- [GIVEN TEXT]
§ §

- Born: Izolda Vasilyevna Izvitskaya 21 June 1932 Dzerzhinsk, Russian Soviet Federative Socialist Republic, USSR
- Died: 1 March 1971 (aged 38) Moscow, USSR
- Occupation: Actress

= Izolda Izvitskaya =

Soviet actress

Izolda Vasilyevna Izvitskaya (Изо́льда Васи́льевна Изви́цкая, 21 June 1932 – 1 March 1971) was a Soviet actress.

Isolda Izvitskaya was born in the small town of Dzerzhinsk, Russia. Her father was a chemist, her mother a teacher. Upon leaving high school she enrolled at VGIK (the All-Union State Institute of Cinematography). She was given small parts in several movies while still a student. In 1955 Izvitskaya was chosen for the lead in The Forty-First, a film based on a short story by Boris Lavrenyov. The film was very successful all over the country and in 1957 it was shown at the Cannes Film Festival where it was very well received. A new café in Paris was named after her.

§ §

- [SUPPLIED MATERIAL]
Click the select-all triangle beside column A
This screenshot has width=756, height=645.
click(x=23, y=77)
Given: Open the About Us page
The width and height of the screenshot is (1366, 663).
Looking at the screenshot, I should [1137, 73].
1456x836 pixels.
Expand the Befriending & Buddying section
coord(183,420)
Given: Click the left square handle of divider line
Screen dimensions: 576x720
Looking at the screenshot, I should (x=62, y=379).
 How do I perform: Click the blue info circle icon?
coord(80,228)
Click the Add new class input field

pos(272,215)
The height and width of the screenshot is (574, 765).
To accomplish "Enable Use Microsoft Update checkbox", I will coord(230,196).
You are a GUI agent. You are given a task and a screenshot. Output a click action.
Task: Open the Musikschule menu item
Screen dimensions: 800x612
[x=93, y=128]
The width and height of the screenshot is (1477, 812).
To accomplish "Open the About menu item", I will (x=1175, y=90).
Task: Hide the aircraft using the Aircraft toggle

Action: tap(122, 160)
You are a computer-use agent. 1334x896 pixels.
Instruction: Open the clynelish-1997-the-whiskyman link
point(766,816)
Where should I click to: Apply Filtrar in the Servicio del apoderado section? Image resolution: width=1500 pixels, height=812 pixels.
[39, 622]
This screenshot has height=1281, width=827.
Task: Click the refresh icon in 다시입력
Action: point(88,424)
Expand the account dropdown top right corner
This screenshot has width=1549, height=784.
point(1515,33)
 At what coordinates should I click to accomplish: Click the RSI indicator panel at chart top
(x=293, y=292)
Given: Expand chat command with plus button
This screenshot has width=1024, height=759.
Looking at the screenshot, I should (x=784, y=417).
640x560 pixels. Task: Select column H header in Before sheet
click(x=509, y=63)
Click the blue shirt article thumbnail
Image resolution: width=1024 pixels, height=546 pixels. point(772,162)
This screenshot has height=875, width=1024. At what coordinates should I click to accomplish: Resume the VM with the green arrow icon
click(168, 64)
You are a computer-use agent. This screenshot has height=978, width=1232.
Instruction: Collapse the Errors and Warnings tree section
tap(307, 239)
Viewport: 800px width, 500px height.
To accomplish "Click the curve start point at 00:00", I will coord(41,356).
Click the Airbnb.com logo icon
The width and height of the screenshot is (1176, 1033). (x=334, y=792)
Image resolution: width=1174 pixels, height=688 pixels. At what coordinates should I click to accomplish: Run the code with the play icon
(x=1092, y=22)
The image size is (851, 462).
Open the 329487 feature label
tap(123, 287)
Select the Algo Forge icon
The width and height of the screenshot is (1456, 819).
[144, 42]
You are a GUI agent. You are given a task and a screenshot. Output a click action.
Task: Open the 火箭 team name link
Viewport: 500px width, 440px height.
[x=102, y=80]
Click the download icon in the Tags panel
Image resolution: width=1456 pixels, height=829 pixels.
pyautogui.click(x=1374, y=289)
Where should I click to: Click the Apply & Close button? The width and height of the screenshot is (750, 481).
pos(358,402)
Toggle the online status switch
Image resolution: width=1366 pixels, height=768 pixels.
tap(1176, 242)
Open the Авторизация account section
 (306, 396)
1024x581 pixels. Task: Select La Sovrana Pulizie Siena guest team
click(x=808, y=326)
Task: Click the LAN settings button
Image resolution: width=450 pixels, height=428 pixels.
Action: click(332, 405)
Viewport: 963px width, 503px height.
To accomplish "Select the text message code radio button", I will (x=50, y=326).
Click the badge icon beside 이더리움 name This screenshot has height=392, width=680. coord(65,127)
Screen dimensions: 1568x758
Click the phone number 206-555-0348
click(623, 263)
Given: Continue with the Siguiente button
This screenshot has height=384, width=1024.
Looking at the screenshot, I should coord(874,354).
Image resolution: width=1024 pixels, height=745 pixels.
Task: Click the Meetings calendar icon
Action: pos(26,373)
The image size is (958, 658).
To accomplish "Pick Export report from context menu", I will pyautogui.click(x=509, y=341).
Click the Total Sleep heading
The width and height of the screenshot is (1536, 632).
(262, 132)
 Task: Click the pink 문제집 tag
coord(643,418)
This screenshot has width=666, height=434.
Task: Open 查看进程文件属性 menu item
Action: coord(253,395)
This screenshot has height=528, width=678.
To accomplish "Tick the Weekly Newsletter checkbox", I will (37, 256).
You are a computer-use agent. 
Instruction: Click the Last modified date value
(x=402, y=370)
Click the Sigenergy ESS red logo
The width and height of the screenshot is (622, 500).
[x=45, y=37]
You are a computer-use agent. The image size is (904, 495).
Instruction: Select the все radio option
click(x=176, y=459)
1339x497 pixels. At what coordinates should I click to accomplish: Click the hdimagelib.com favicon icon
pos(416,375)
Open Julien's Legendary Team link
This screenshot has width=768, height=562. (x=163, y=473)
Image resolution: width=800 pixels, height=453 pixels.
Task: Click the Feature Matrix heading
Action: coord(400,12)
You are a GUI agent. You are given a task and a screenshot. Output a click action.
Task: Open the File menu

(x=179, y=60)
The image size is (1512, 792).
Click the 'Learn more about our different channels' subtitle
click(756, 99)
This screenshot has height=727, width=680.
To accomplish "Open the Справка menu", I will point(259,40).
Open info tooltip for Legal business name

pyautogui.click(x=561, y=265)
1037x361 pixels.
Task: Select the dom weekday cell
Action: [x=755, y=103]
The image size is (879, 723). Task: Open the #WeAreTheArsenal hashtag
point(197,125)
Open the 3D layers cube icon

§ §

- [TASKS AND EXERCISES]
a: Output the part of the Izolda Izvitskaya biography starting at "Izolda Vasilyevna Izvitskaya (Изо́льда" and ending at "named after her.", keeping every word unchanged.
b: Express the lines of the records as a numbered list, starting at the line that contains "Open info tooltip for Legal business name" and ending at the last line of the records, with blank lines omitted.

- [PER-TASK OUTPUTS]
a:
Izolda Vasilyevna Izvitskaya (Изо́льда Васи́льевна Изви́цкая, 21 June 1932 – 1 March 1971) was a Soviet actress.

Isolda Izvitskaya was born in the small town of Dzerzhinsk, Russia. Her father was a chemist, her mother a teacher. Upon leaving high school she enrolled at VGIK (the All-Union State Institute of Cinematography). She was given small parts in several movies while still a student. In 1955 Izvitskaya was chosen for the lead in The Forty-First, a film based on a short story by Boris Lavrenyov. The film was very successful all over the country and in 1957 it was shown at the Cannes Film Festival where it was very well received. A new café in Paris was named after her.

b:
1. Open info tooltip for Legal business name
2. pyautogui.click(x=561, y=265)
3. 1037x361 pixels.
4. Task: Select the dom weekday cell
5. Action: [x=755, y=103]
6. The image size is (879, 723). Task: Open the #WeAreTheArsenal hashtag
7. point(197,125)
8. Open the 3D layers cube icon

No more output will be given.